If you’re like me, that’s what you did during the 2014 MLB Winter Meetings, held Dec. 7-11 at the Hilton San Diego Bayfront Hotel. But don’t feel too bad for spending hours of tube time on what many baseball outsiders may see as the TV equivalent of watching paint dry. 

Since launching into our living rooms in 2008, the MLB Network has been a game changer in terms of how we get our baseball fix. It’s baseball 24 hours a day, seven days a week, a concept I couldn’t imagine while growing up in the 80s and reading box scores and game recaps in the morning newspaper.

The network offers its viewers a plethora of options from games and highlights to loads of chatter from a talented, knowledgeable and entertaining – I could listen to Billy Ripken talk all day about baseball – group of studio hosts and reporters.

MLB Network has developed a successful formula for attracting viewers and giving them a reason to put down the remote. Its live coverage of the Winter Meetings serves as a prime example.

According to Forbes’ Maury Brown, MLB Network’s primetime coverage set a new ratings high for the network by attracting 179,000 viewers, an increase of 48 percent over the previous record.

“The record speaks much to how deals that go down during the meetings, when there is so much interest, and yet often times, when the meetings yield little in terms of such critical contracts that create a domino effect, can affect television ratings,” wrote Brown on Forbes.com.

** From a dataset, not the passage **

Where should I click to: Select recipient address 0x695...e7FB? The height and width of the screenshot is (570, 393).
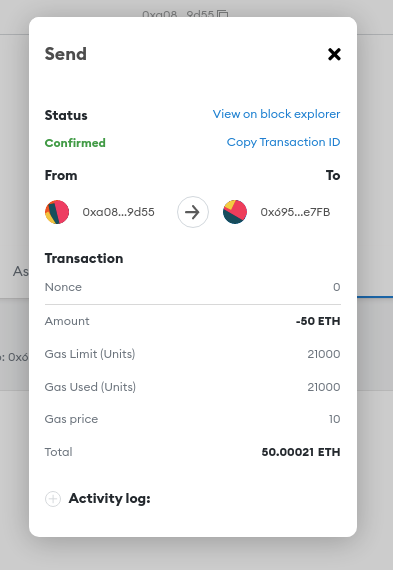[x=295, y=212]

Much of the interests, as Brown notes, was the Jon Lester watch. For which team would the lefty sign and when. Would it be the Cubs? Or, the World Series Champion Giants? How about a return to Boston? There was even talk the Yankees were lurking, waiting to swoop in at the right moment.

That’s a lot of drama, even for night-time TV.

I’m not a fan of any of the teams that were reported to be targeting Lester at the time, but being a baseball fan, I wanted to know the minute he committed to a team, a city. I knew MLB Network had us covered.

And sure enough, when I hoped out of bed at 4:45 a.m. Wednesday and turned on the television – the channel was still, of course, on MLB Network from my previous night’s viewing – I saw in a little red box on the bottom right of my screen that Lester had indeed agreed to be a Cubbie.

“Yes,” I said with a half-hearted fist pump. As I said, I’m not a Cubs fan, but I was excited for their fans, one of which is my 9-year old son, Ty.

But it wasn’t just Lester drawing us in. This was one of the most active Winter Meetings, in terms of players swapping teams, in recent memory. Free agent signings, trades and persistent rumors of both types of transactions left us feeling like we couldn’t turn away from MLB Network.

I couldn’t.

Being a Nationals’ fan, my ears perked up even more when there was talk of my team potentially making a trade that would “blow the roof off this place.”

According to MLB.com, 79 players – 15 of those were All-Stars – changed teams during the 2014 Winter Meetings through free agency, trades or the Rule 5 Draft.

Teams handed out more than $500 million in guaranteed contracts and signing bonuses this week in deals that either became official or were agreed upon at the Winter Meetings,” MLB.com reported after the meetings broke up.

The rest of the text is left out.